Clearly that's related to the disruption to supply caused by Queensland's Cyclone Debbie as repairs are carried out.
More fundamentally, the stimulus from China looks to be wearing off, and it appears likely that the sizeable rebound in Australia's commodity price is set to reverse.
Earlier this month the Reserve Bank reported that Australia's Index of Commodity Prices had risen by more than 50 per cent year-on-year.
However, iron ore spot prices have now dropped by 20 per cent since the third week of March, and as such are entering a bear market.
Resources struggle
SQM Research released its Weekly Asking Prices Index figures for Australia's housing markets yesterday.
They reported ongoing increases in Sydney, Melbourne, and Hobart, but no let-up in house price declines in Perth or Darwin.
In Perth the median asking price for houses is now 12.8 per cent lower over the last three years.
Source: SQM Research
In Darwin, where the housing market has followed a very similar trajectory, the equivalent figure is a 14.7 per cent decline.
Source: SQM Research
These are material declines for capital city housing markets, but are chump change compared to what's been playing in out in some of the regional resources towns and cities.
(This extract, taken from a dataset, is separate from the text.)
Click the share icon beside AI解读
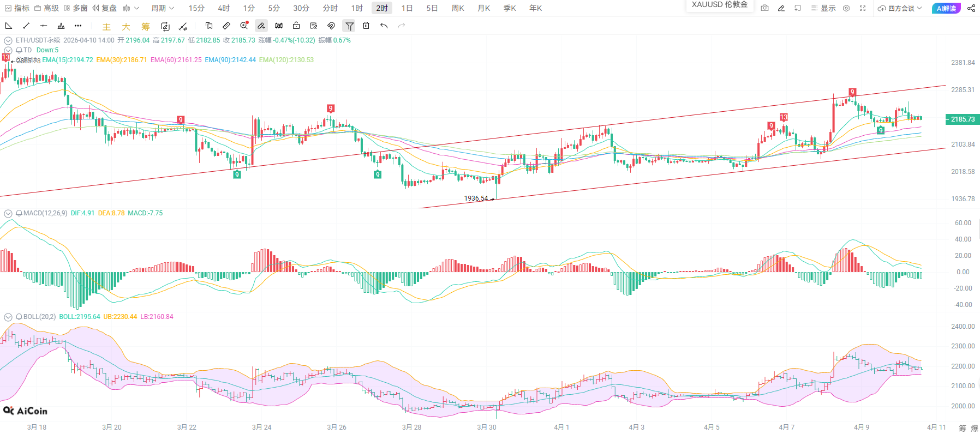 971,8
In Gladstone median asking rents have collapsed by about 45 to 55 per cent over the past three years alone for houses and apartments respectively.
Similar outcomes have been seen in any number of locations, from Whyalla and Roxby Downs in South Australia, to Karratha and Port Hedland in Western Australia, and Moranbah and Dsyart in Queensland.
As such, mortgage delinquency rates appear very likely to continue rising in resources regions.